Le sue condizioni di salute sono discrete ma l’uomo non ha denti e non può mangiare cibi solidi. Per venire incontro alle sue esigenze, è stato quindi spostato in una cella del reparto clinico e alla mensa del penitenziario fiorentino sono stati preparati cibi liquidi per permettere all’uomo di nutrirsi.
Condannato per furto d’auto, napoletano di 87 anni finisce in carcere a Firenze
La vicenda è raccontata oggi dal “Corriere Fiorentino”. Fino a pochi giorni fa l’87enne era un ospite dell’albergo popolare di via della Chiesa ma non poteva più restare nella struttura. Gli assistenti sociali del Comune di Firenze gli hanno allora proposto, in alternativa all’albergo popolare, una residenza sanitaria assistita per anziani nel comune di Castelfiorentino.
Una soluzione che però l’anziano signore non avrebbe accettato perché troppo lontano da Firenze, non sapendo però che l’alternativa sarebbe stata il carcere. E così l’uomo è finito a Sollicciano. Il condannato, nato a Napoli nel 1939, ha riferito agli assistenti sociali di non avere parenti, ma parlando con gli operatori e i volontari di Sollicciano ha detto che tornerebbe volentieri nel capoluogo campano, anche soltanto per una visita, visto che rimane la sua città del cuore.
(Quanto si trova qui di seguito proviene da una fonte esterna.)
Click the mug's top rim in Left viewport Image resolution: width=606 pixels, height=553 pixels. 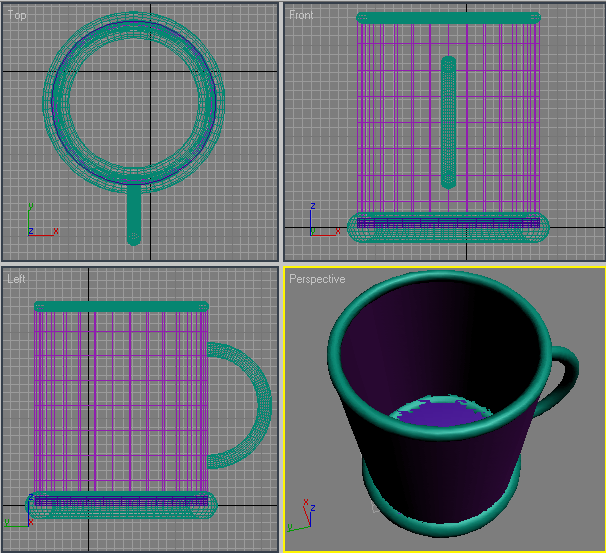[x=120, y=306]
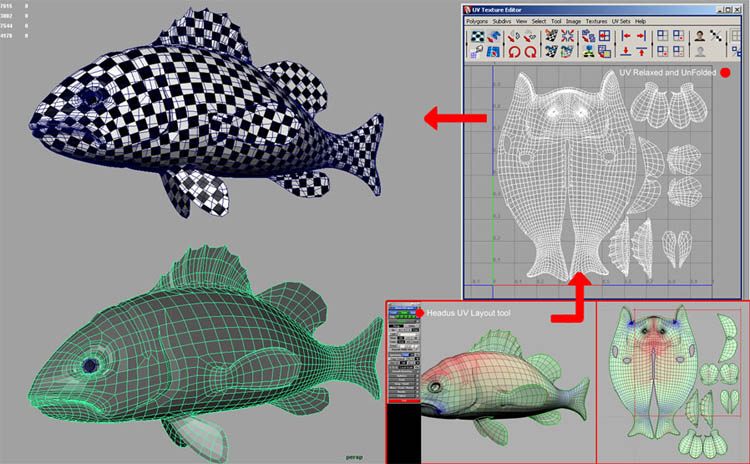750x464 pixels.
Task: Toggle the dimmed grey portrait image icon
Action: (700, 51)
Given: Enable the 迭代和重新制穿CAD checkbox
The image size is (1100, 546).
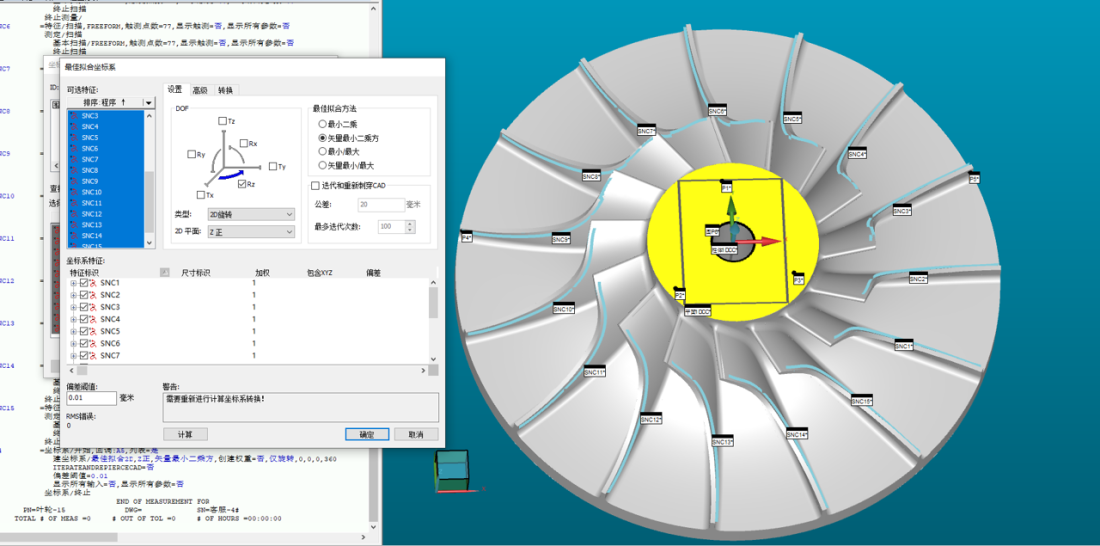Looking at the screenshot, I should (315, 186).
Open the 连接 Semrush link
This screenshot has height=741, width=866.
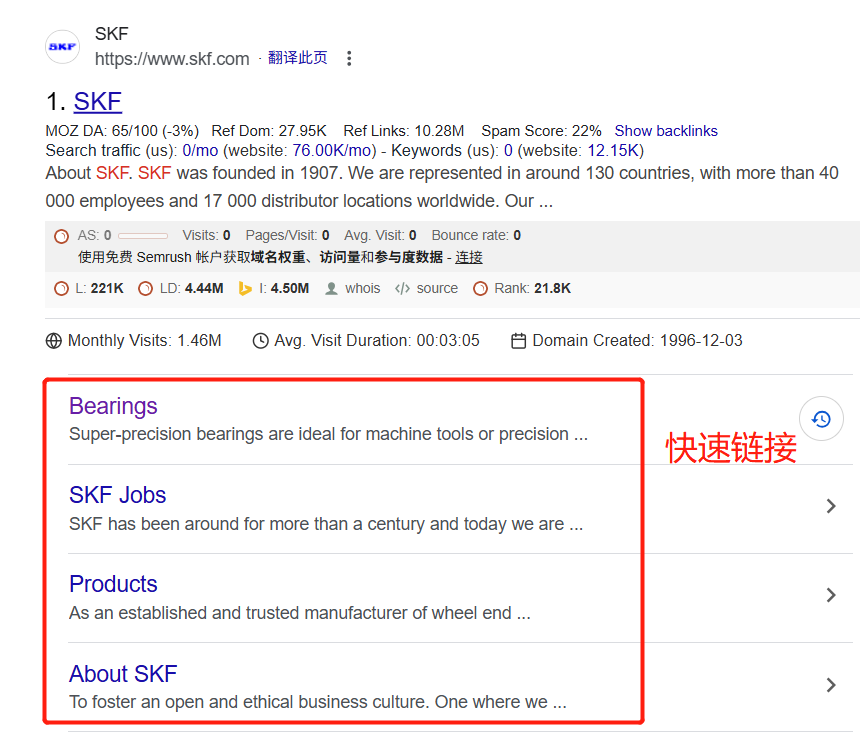[x=468, y=257]
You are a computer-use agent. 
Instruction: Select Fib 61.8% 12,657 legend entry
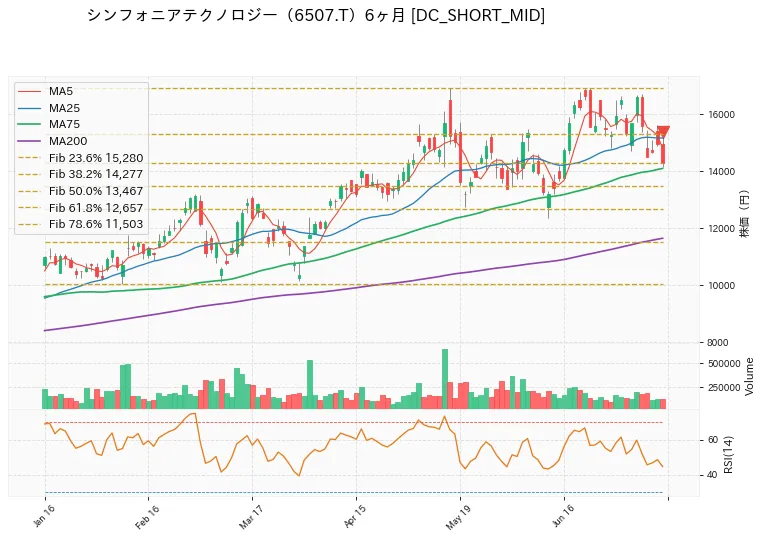pyautogui.click(x=80, y=208)
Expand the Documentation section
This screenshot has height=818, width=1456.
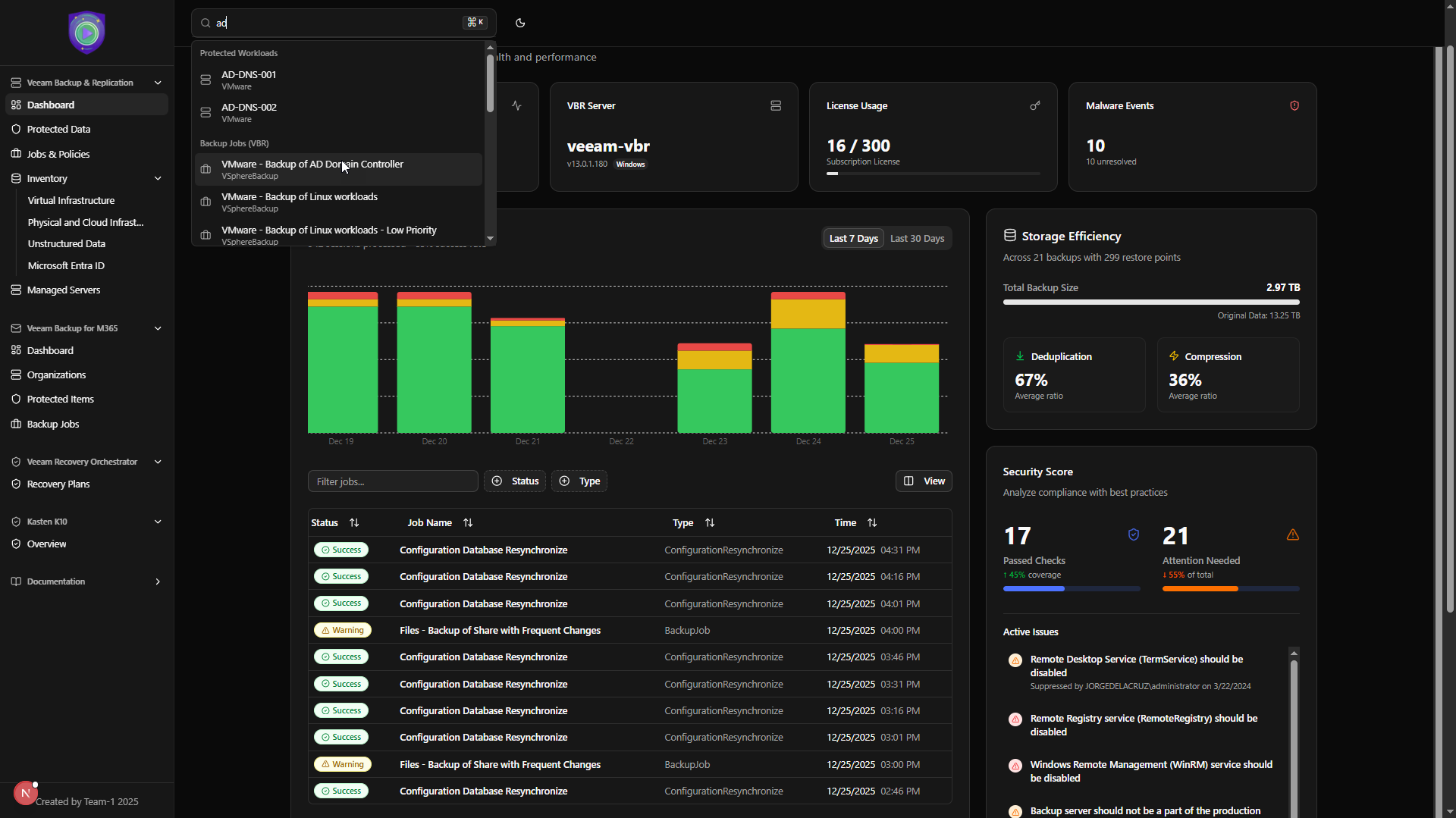tap(158, 581)
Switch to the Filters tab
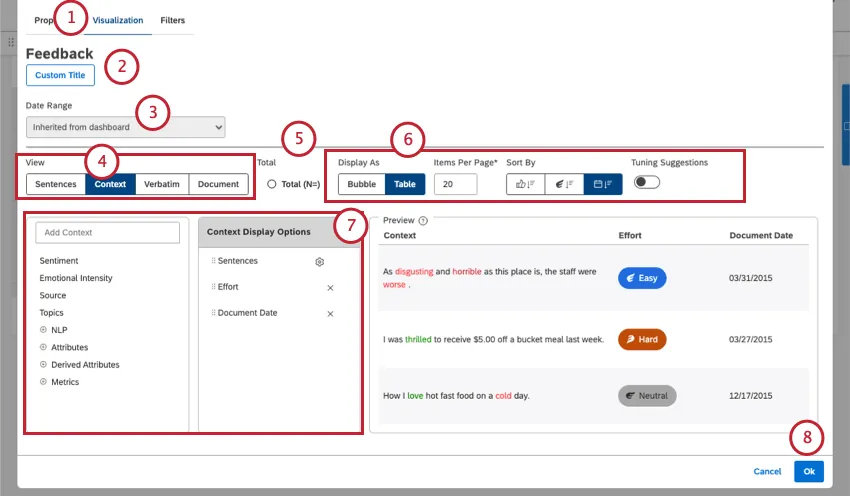Image resolution: width=850 pixels, height=496 pixels. [x=172, y=20]
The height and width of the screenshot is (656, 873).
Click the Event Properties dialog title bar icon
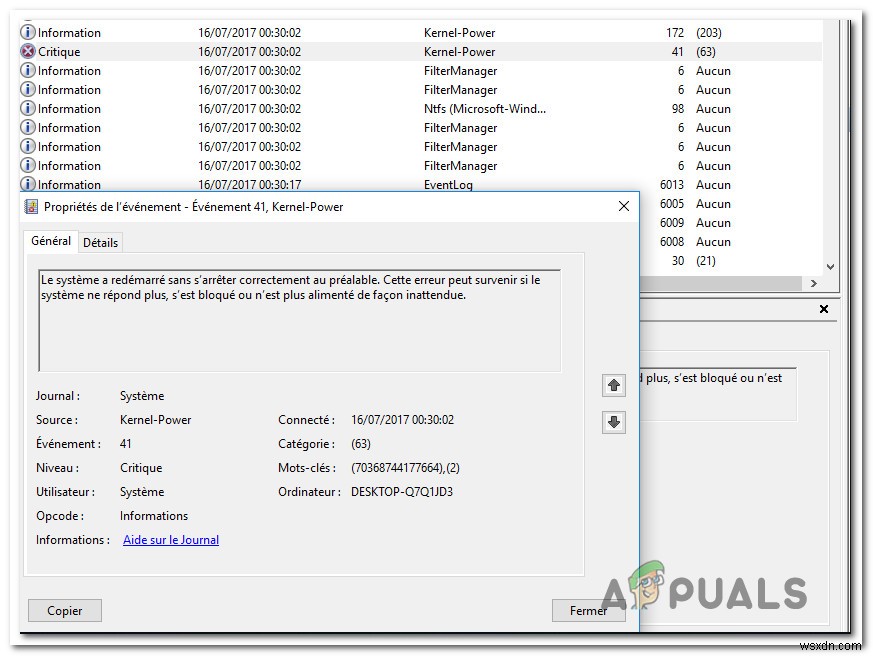(x=32, y=207)
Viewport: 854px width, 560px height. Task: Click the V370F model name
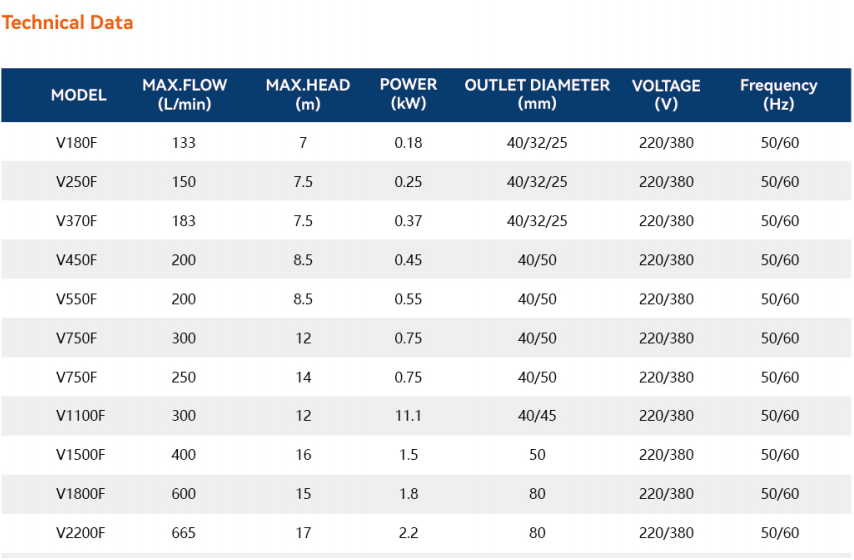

Una situazione conosciuta dall’assessorato alle politiche sociali di Palazzo Vecchio, che si sta attivando per trovare una struttura disponibile in cui trasferire l’uomo da Sollicciano, dato che, vista l’età vicina ai novanta, risulterebbe incompatibile con il regime carcerario. Tanto più che, proprio nei giorni scorsi, un recluso di 75 anni è deceduto all’ospedale San Giovanni di Dio dopo essere stato trasferito d’urgenza da Sollicciano in seguito a un malore a cui avrebbe contribuito anche il caldo torrido dentro l’istituto.
“Il carcere di Firenze non può essere una Rsa – ha detto Stefano Cecconi dell’associazione Pantagruel al ‘Corriere Fiorentino’ – Serve una riflessione seria prima di decidere di spedire una persona di 87 anni in una cella”.